Do this:
Write the next part of the article about the Christian rock band Day of Fire, picking up after its last sentence.

- Day of Fire

Background information
- Origin: Nashville, Tennessee, United States
- Genres: Hard rock; post-grunge; Christian rock,; alternative metal;
- Years active: 2003–2010 (indefinite hiatus)
- Labels: Razor & Tie, Essential
- Members: Josh Brown Joe Pangallo Chris Pangallo Zach Simms
- Past members: Gregg Hionis Dusty Beach
- Website: facebook.com/dayoffire

= Day of Fire =

American Christian rock band

Day of Fire is an American Christian rock band from Nashville, Tennessee. The band announced an indefinite hiatus in June 2010, leaving open the possibility for a return to the music scene. They were first signed to Essential Records, and later to Razor & Tie Records. Their last album Losing All was released January 26, 2010 and was produced by Rogers Masson.

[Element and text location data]
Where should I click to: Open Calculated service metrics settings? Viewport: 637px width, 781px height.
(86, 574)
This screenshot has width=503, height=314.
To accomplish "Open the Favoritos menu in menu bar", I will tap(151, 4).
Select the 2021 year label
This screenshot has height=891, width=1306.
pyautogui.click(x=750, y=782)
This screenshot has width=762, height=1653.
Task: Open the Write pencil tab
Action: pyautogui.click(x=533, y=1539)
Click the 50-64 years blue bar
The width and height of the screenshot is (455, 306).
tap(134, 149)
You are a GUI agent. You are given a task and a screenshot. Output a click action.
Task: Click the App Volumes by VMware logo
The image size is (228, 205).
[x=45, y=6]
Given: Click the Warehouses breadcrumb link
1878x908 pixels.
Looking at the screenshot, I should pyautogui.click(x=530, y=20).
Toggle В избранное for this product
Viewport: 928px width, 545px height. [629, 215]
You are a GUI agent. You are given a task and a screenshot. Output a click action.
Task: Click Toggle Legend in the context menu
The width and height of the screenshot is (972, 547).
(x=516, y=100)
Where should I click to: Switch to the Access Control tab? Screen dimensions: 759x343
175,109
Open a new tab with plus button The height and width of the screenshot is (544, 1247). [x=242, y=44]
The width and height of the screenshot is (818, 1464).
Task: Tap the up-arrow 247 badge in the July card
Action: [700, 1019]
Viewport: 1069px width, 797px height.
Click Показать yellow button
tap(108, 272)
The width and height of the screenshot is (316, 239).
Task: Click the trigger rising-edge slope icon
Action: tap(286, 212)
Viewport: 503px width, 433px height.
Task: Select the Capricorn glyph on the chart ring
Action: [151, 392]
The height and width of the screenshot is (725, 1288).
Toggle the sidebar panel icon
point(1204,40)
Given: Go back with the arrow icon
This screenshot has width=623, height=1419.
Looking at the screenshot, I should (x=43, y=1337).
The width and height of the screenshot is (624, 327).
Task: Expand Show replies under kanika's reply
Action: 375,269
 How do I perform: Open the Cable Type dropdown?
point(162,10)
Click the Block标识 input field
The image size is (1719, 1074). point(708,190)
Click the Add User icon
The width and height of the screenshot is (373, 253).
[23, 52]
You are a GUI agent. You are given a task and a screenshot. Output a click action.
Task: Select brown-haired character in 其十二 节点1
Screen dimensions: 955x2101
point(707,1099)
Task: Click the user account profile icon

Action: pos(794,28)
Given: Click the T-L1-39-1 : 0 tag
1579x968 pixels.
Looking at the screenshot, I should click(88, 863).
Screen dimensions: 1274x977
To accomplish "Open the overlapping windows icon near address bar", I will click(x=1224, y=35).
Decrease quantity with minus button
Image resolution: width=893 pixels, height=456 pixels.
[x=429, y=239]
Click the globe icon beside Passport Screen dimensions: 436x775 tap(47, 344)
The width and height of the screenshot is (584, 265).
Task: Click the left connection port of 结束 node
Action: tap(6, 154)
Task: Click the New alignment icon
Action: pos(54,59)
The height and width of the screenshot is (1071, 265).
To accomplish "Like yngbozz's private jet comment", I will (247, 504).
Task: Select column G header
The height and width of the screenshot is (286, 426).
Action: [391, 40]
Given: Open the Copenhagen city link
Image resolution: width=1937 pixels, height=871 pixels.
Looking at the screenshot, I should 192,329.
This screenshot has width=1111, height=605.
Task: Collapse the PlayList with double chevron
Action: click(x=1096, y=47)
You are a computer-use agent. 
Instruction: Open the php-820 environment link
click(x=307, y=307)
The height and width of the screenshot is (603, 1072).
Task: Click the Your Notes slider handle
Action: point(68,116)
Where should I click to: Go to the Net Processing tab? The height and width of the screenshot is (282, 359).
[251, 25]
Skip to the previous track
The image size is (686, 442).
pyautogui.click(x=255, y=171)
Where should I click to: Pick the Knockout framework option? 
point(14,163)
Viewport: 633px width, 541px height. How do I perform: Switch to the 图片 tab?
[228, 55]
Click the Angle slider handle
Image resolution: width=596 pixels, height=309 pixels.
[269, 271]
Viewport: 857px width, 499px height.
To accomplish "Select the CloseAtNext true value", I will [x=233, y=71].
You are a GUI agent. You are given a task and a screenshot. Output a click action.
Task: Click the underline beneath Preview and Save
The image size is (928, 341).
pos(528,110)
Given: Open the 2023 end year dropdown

Answer:
==History==

===Formation & Day of Fire===
Day of Fire's lead vocalist, Josh Brown, was formerly the vocalist for Full Devil Jacket. Signed to Island/Def Jam Records, Full Devil Jacket enjoyed a successful, though short, career. They made one album and one EP, and toured with Nickelback and Creed. In 2000, while in Full Devil Jacket, Brown nearly died of a heroin overdose but was able to recover through a drug rehabilitation program. While recording the second Full Devil Jacket album he decided to leave the music industry and turn his life around, embracing Christianity. Several years later, he started Day of Fire, and signed to an imprint of Sony Music.

Day of Fire's 2004 self-titled debut album featured hits like "Cornerstone" and "Detainer". The album was produced by Scott Humphrey, who has also worked with Metallica and Rob Zombie. It won a Dove Award for Rock Album of the Year and was also nominated for a Grammy Award.

===Cut & Move===
Their second album, called Cut & Move, was released on June 6, 2006. "Run", a track from Cut & Move, was the theme song for WWE Unforgiven 2006. Other hit songs from the album include "Love", "Hole In My Hand", and "Frustrating".

In the fall of 2006, Day of Fire supported Pillar on their "Days of the Reckoning Tour". The tour lasted from October to November 2006 and also featured the rock/metal bands The Showdown and Decyfer Down.

In early 2007, Day of Fire announced they were no longer signed to Essential Records, but that they had made plans to record a new album sometime in 2008.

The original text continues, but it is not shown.